→ Directions for this task:
In the records below, the lines between the one holding "Open the 'Previamente" and the one holding "This screenshot has width=961, height=593.", inclusive, are to be transcribed exactly; no pictures are to be included.

___ Extracted entries

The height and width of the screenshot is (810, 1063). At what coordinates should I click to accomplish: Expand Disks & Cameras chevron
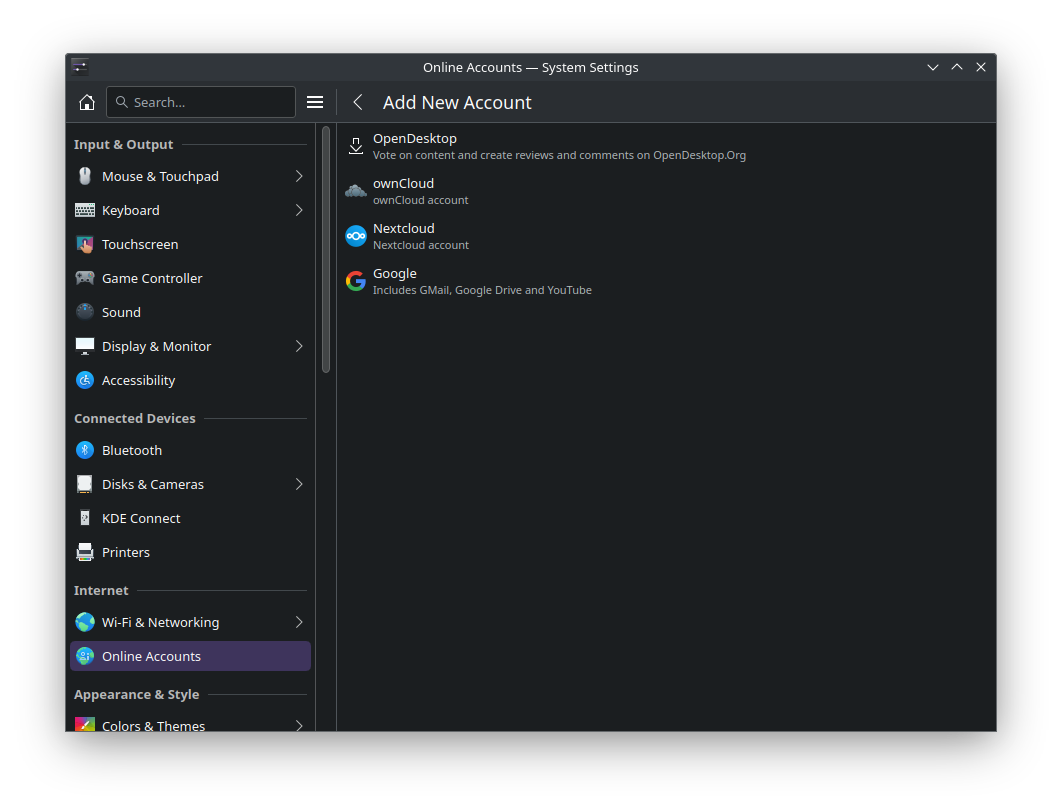(298, 484)
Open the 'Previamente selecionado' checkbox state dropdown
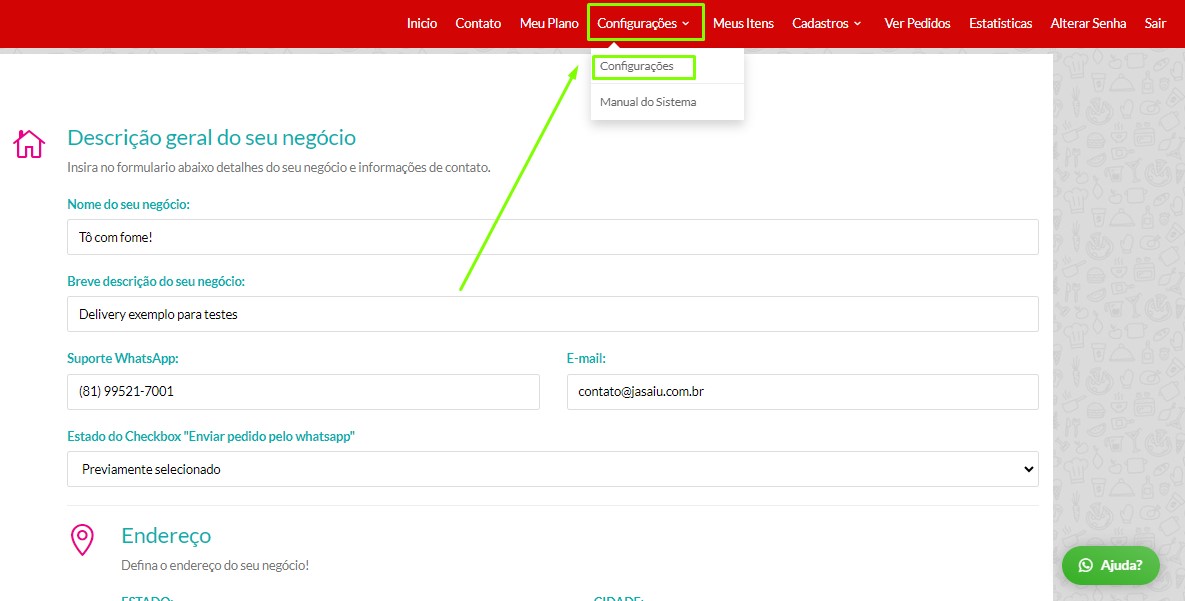This screenshot has width=1185, height=601. coord(552,469)
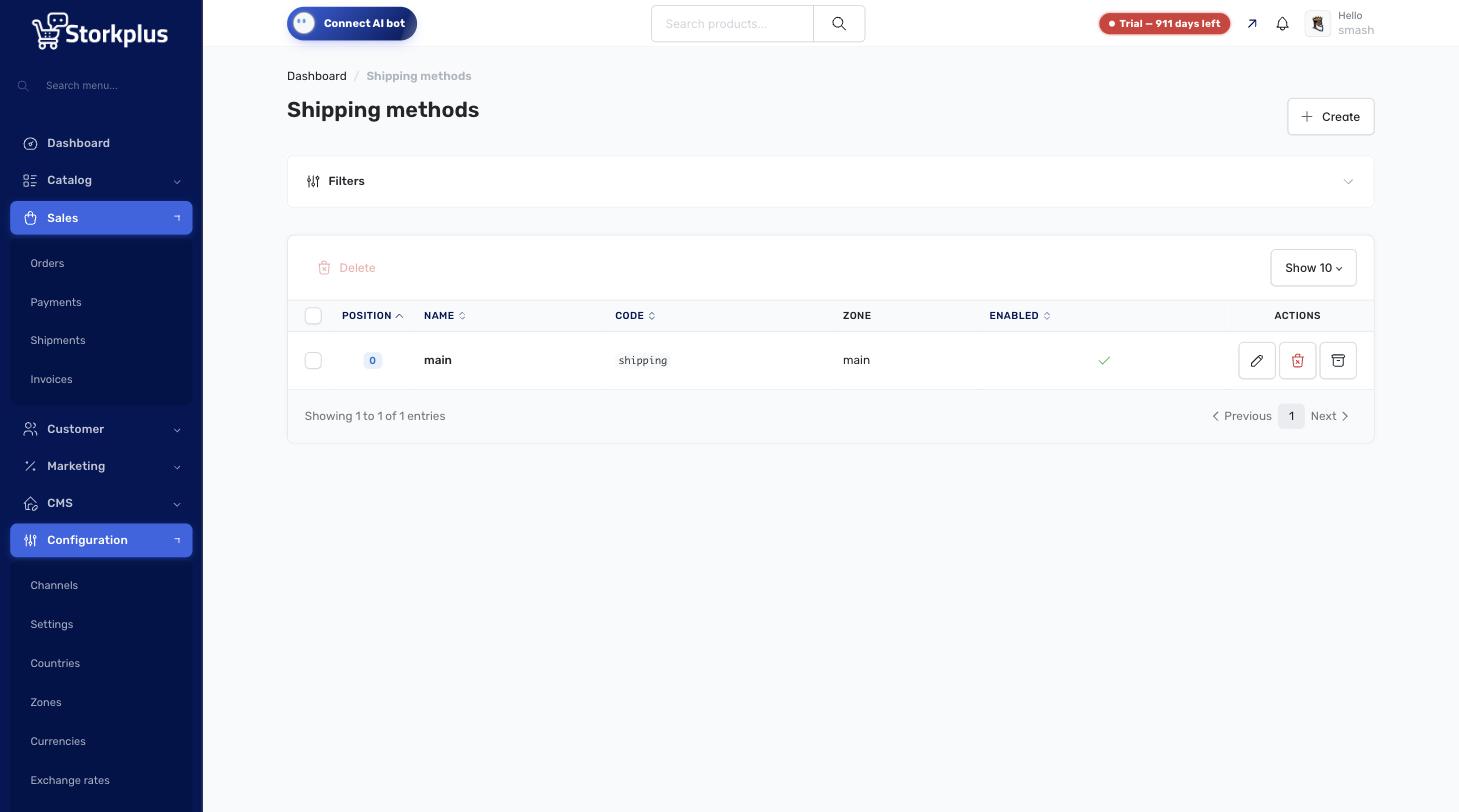
Task: Click the Connect AI bot button
Action: click(352, 23)
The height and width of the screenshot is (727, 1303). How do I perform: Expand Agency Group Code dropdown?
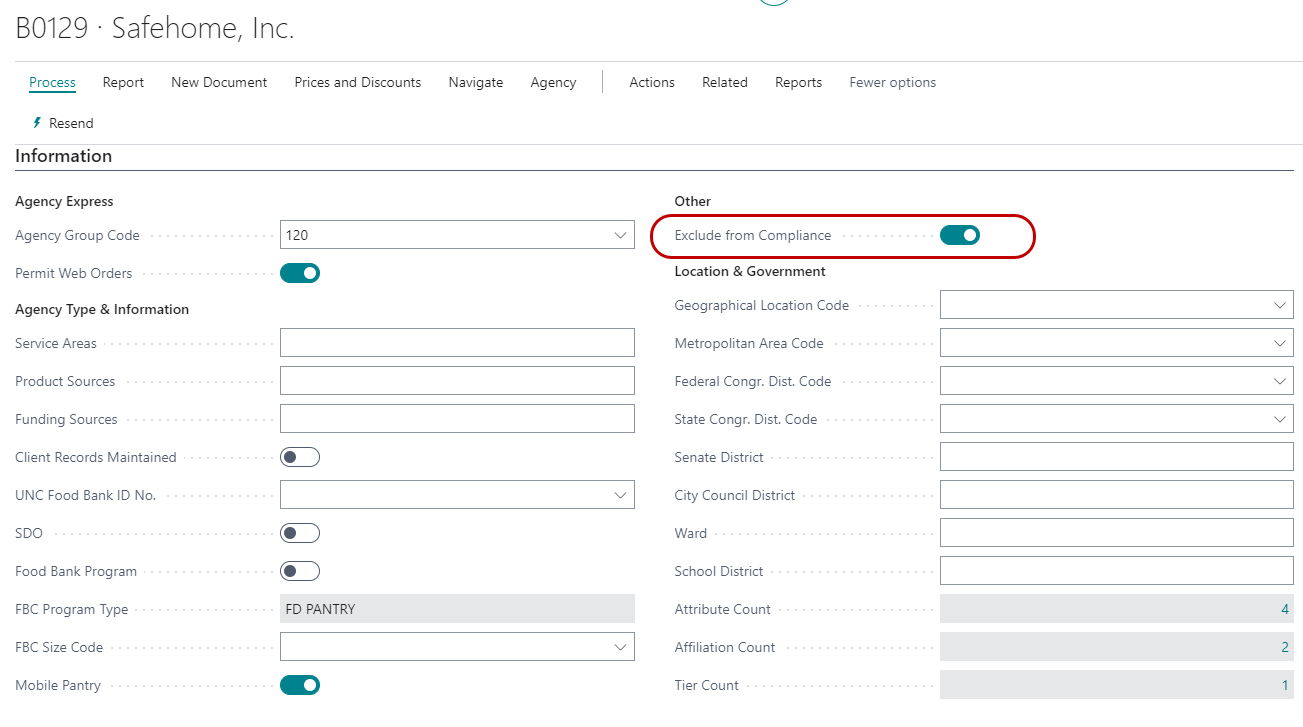coord(620,235)
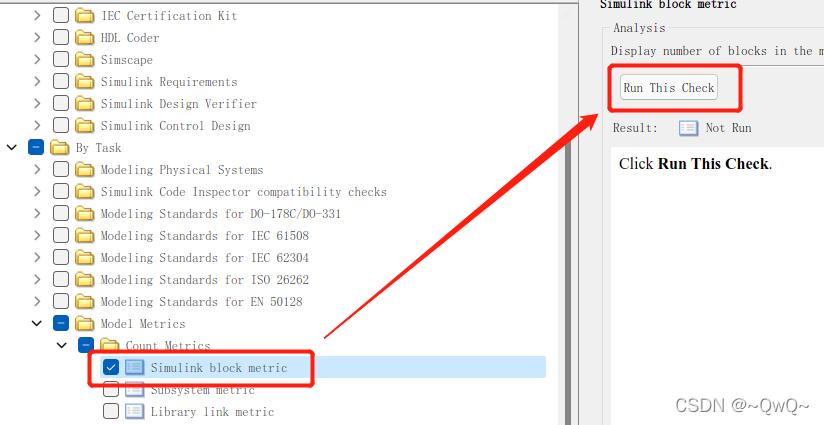The image size is (824, 425).
Task: Select Modeling Standards for DO-178C/DO-331 item
Action: (221, 214)
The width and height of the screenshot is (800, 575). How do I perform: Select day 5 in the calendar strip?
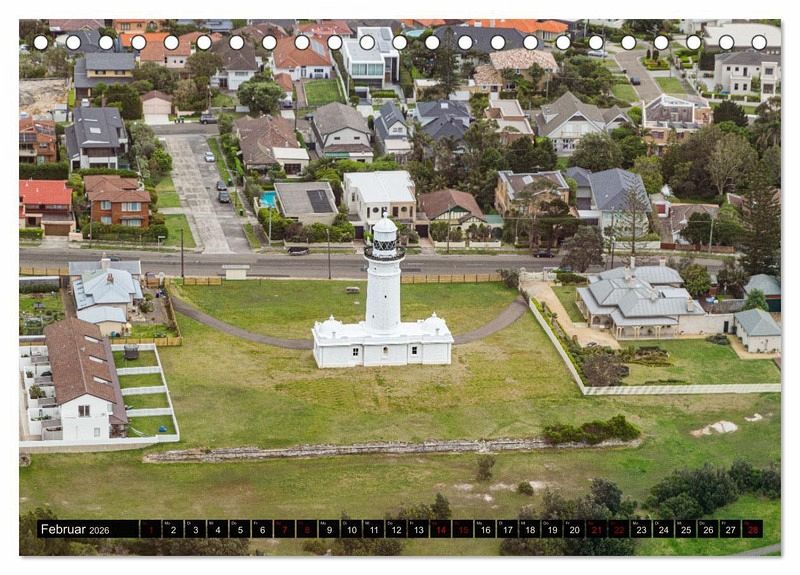tap(240, 530)
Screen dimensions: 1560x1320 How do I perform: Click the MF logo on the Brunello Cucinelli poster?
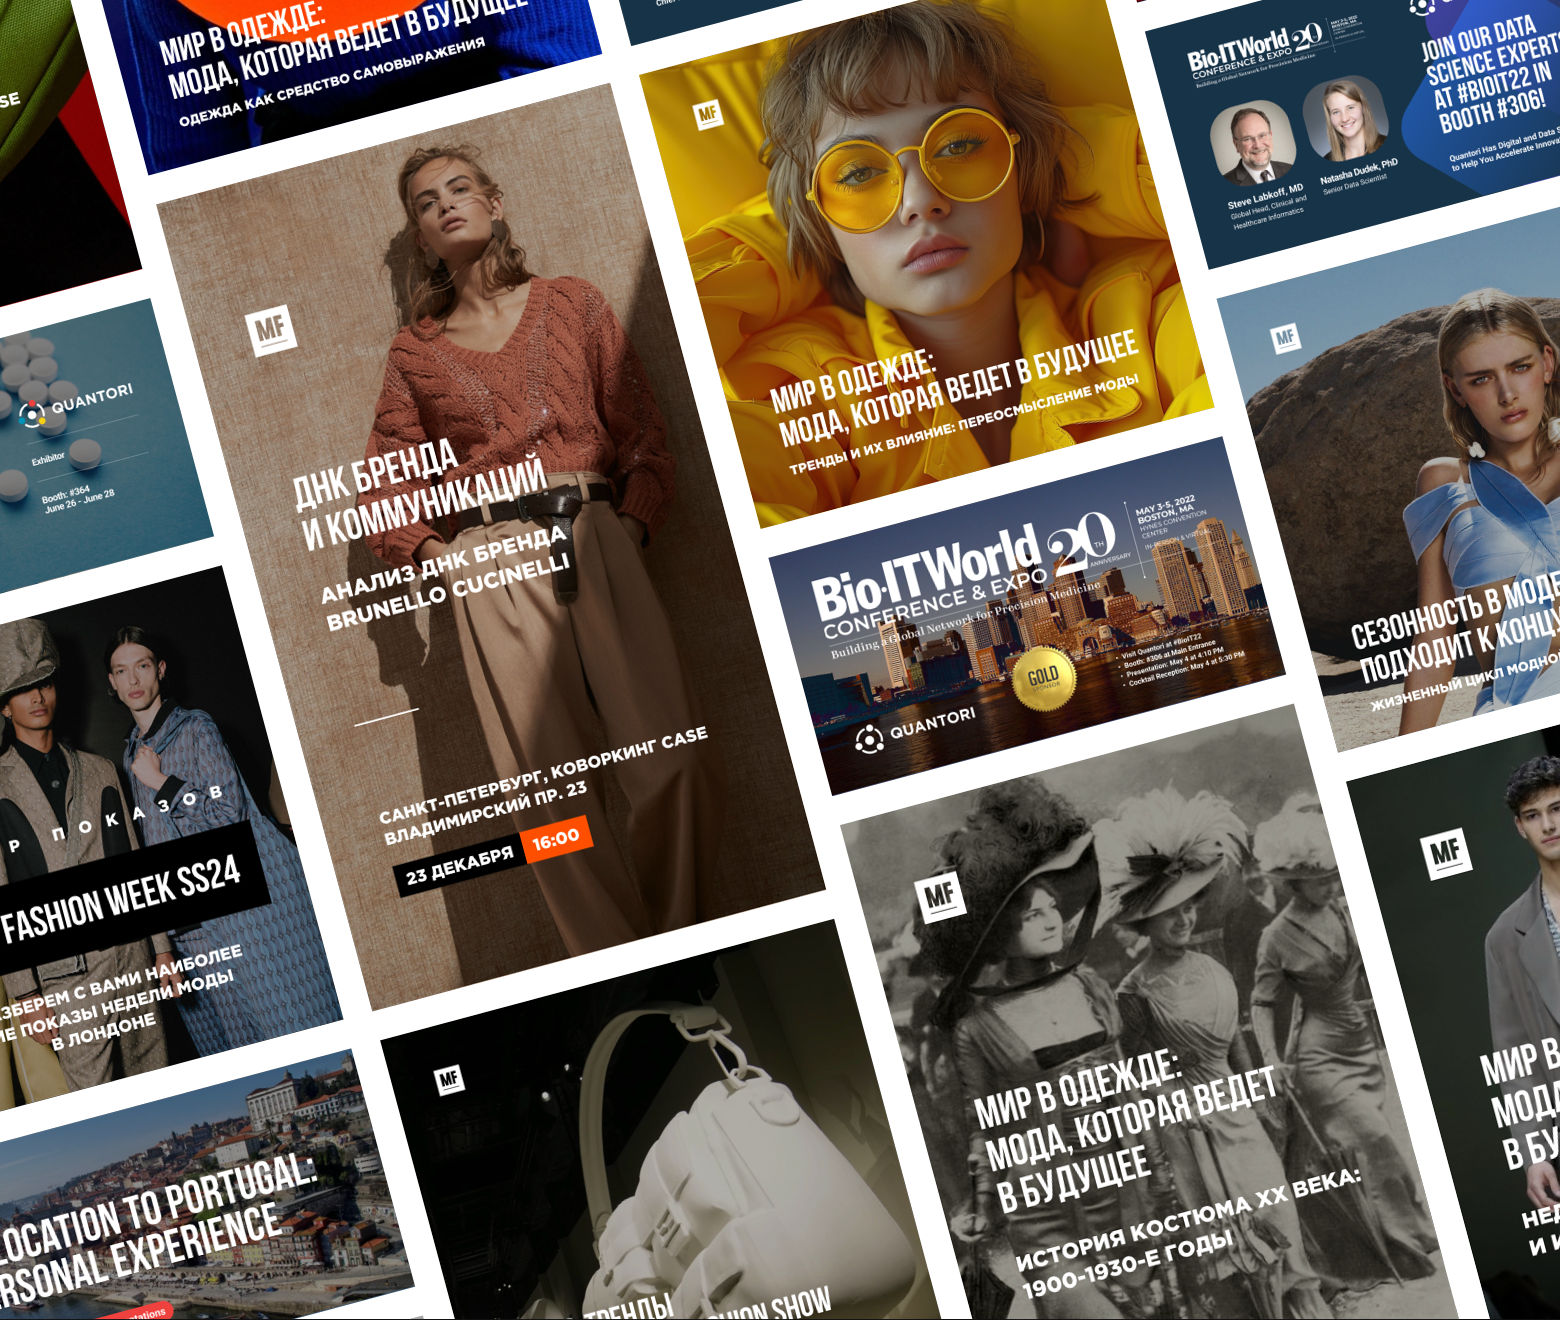point(271,329)
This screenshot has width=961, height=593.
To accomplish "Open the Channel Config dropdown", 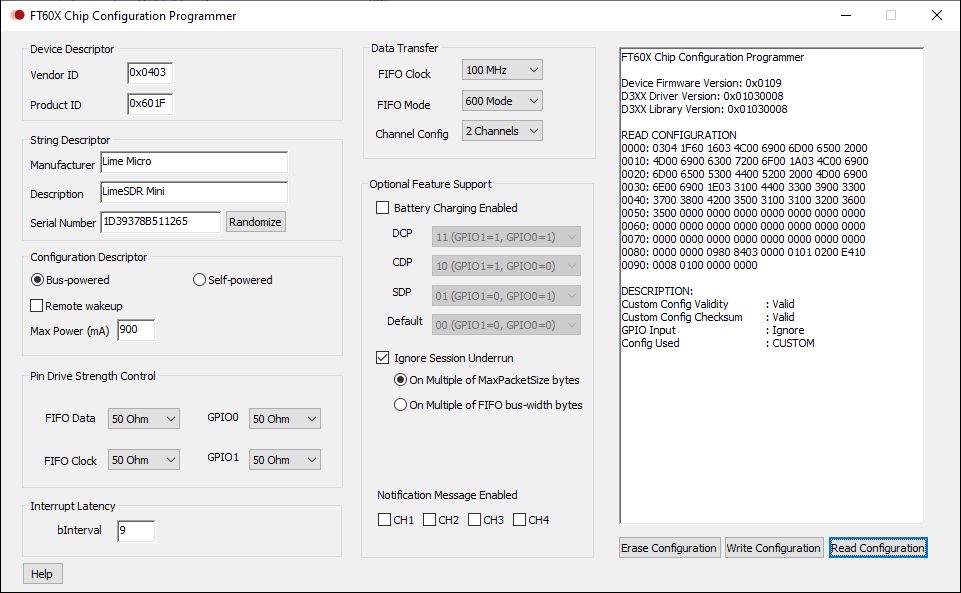I will pyautogui.click(x=502, y=131).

______

→ The answer:
Open the 'Previamente selecionado' checkbox state dropdown
This screenshot has width=1185, height=601. coord(552,469)
Task: Click the Connect AI bot button
Action: click(352, 23)
The height and width of the screenshot is (727, 1303). How do I perform: Expand Agency Group Code dropdown?
coord(620,235)
The image size is (824, 425).
Task: Select Modeling Standards for DO-178C/DO-331 item
Action: (221, 214)
The width and height of the screenshot is (800, 575). How do I perform: Select day 5 in the calendar strip?
tap(240, 530)
Screen dimensions: 1560x1320 How do I perform: Click the MF logo on the Brunello Cucinelli poster?
point(271,329)
This screenshot has width=961, height=593.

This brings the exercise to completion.